Noam Chomsky understandably drives his critics crazy. Yet he himself never seems to get angry, perhaps because he is so absolutely sure of his position. Even in his online email debates with conspiracy theorists—including one exchange I’ve seen that extends to 15,000-words—he exhibits the patience of Job, going back to his main thesis over and over again, long after ordinary souls would have thrown their hands up in exasperation and put their Truther correspondents on auto-delete.

And what is his main thesis? As the catalogue above indicates, it is this. In every historical episode in which the Americans have projected state power, the overall death toll must be laid at Washington’s door; and, moreover, should be treated as an intended (or at least predictable) consequence of American leaders who are either full-blown murderers or so recklessly indifferent to human life as to be morally indistinguishable from them. Chomsky’s entire career as a commentator on foreign affairs consists of building this catalogue in his mind—a catalogue that he rattles off with an idiot savant’s precision at the drop of a hat, and to which, apparently, Osama bin Laden’s death now has been added. Nowhere is there any indication that this list-maker pays much attention to the opposite side of the ledger—the millions upon millions of lives saved, either from death or slavery at the hands of totalitarian forces, in the fight against the Soviet Union and the more modern Islamist threat.

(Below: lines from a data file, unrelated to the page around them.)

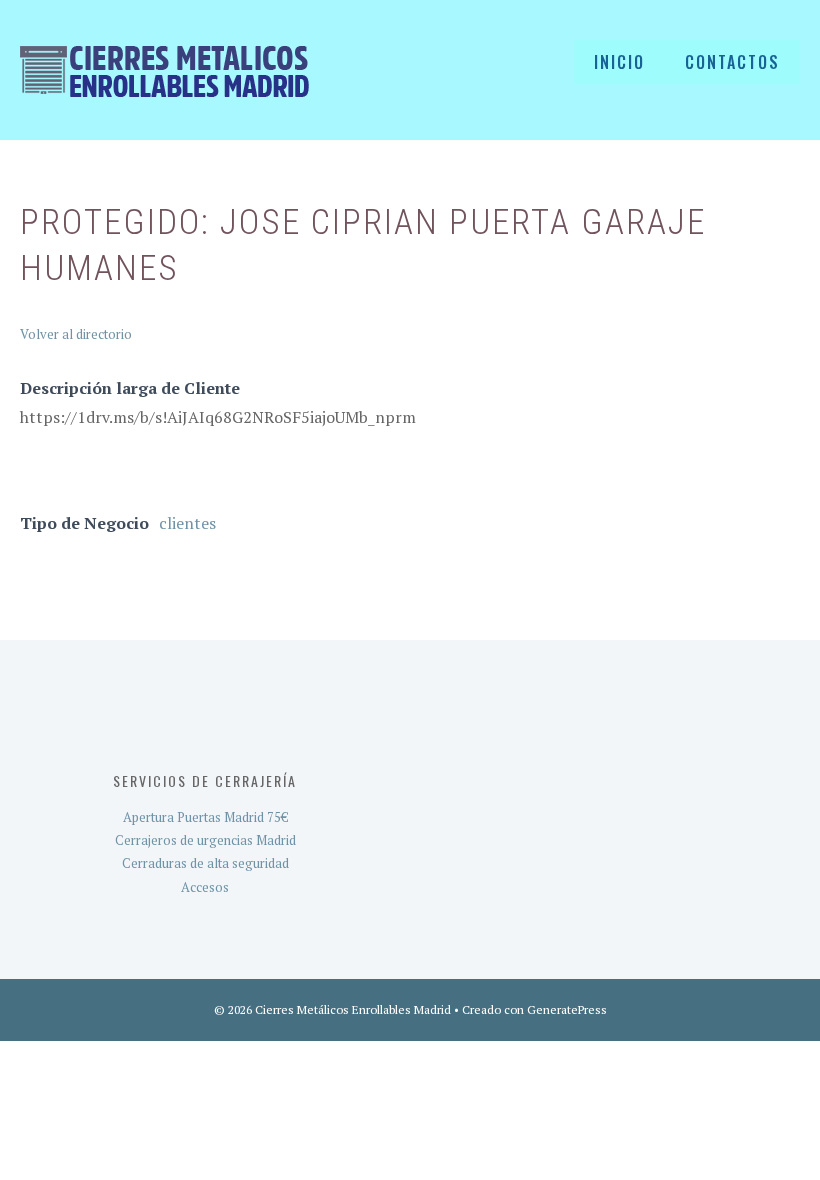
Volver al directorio (76, 334)
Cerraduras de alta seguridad (205, 863)
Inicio (619, 62)
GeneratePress (567, 1009)
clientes (187, 523)
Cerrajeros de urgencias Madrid (205, 840)
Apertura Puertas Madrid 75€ (205, 817)
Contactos (732, 62)
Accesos (205, 887)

Nor does he seem to pay any regard to the freedom won in these struggles—freedom that allows people like him, and crackpot conspiracy theorists as well, to shout bloody murder at their government without any fear that SEAL Team 6 will invade the MIT campus and carry his body away.

Chomsky’s reaction to bin Laden’s death isn’t something new. It follows a pattern of monomania he has traced for decades. The only surprise is that anyone is still surprised.